Records for locating screen elements:
┄┄┄┄┄┄┄┄┄┄┄┄┄┄┄┄┄┄┄┄
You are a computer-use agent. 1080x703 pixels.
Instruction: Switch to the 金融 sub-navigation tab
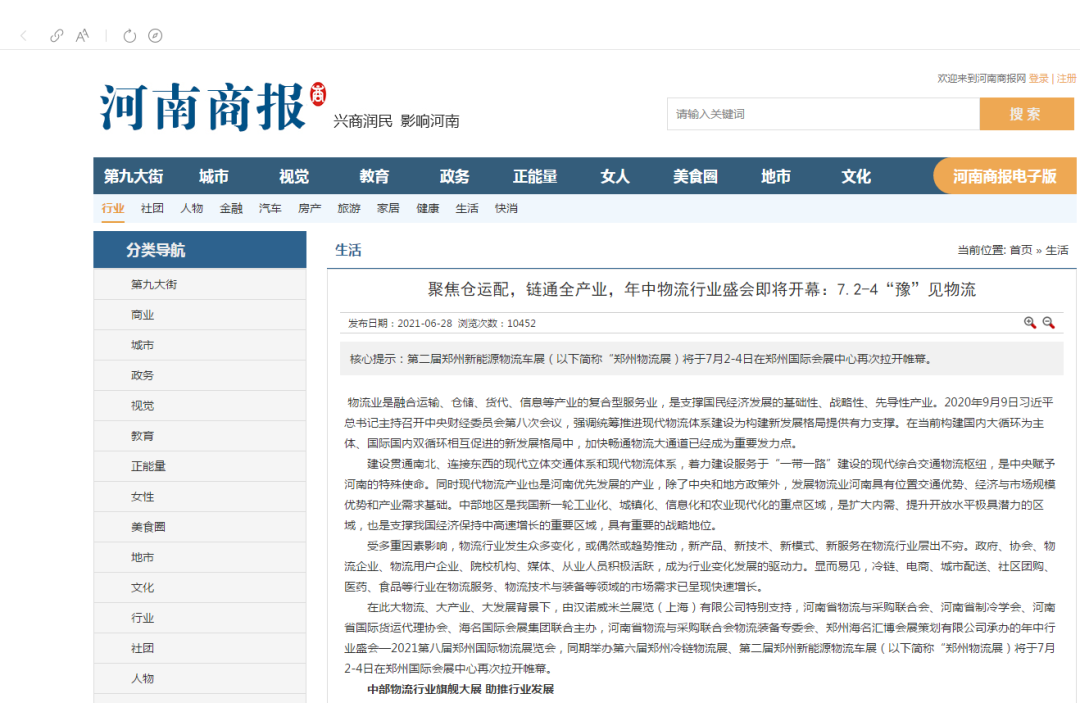click(231, 209)
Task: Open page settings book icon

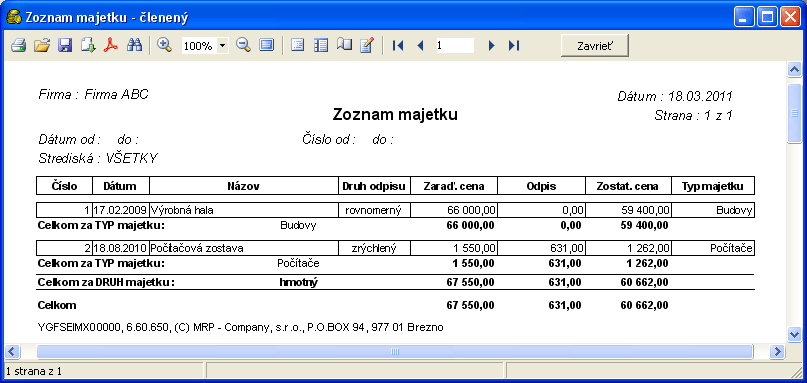Action: coord(344,45)
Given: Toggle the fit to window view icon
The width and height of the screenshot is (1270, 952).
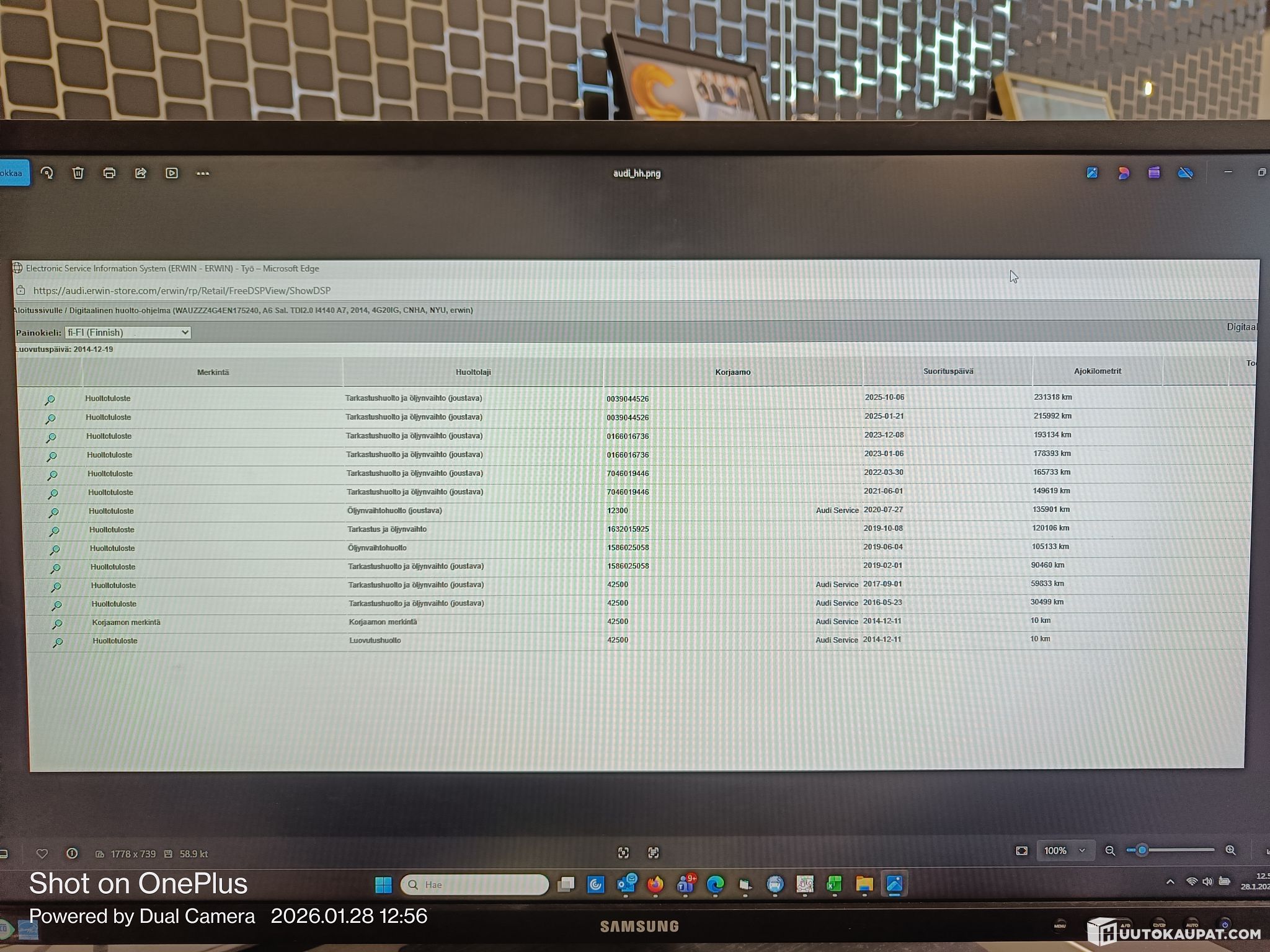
┄┄┄┄┄┄┄┄┄┄┄┄┄┄┄┄┄┄┄┄
Copy every line of the records above verbatim, omitting the pictures.

You are a computer-use agent. 1080x703 pixels.
Instruction: Switch to the 金融 sub-navigation tab
click(231, 209)
Task: Open page settings book icon

Action: coord(344,45)
Given: Toggle the fit to window view icon
The width and height of the screenshot is (1270, 952).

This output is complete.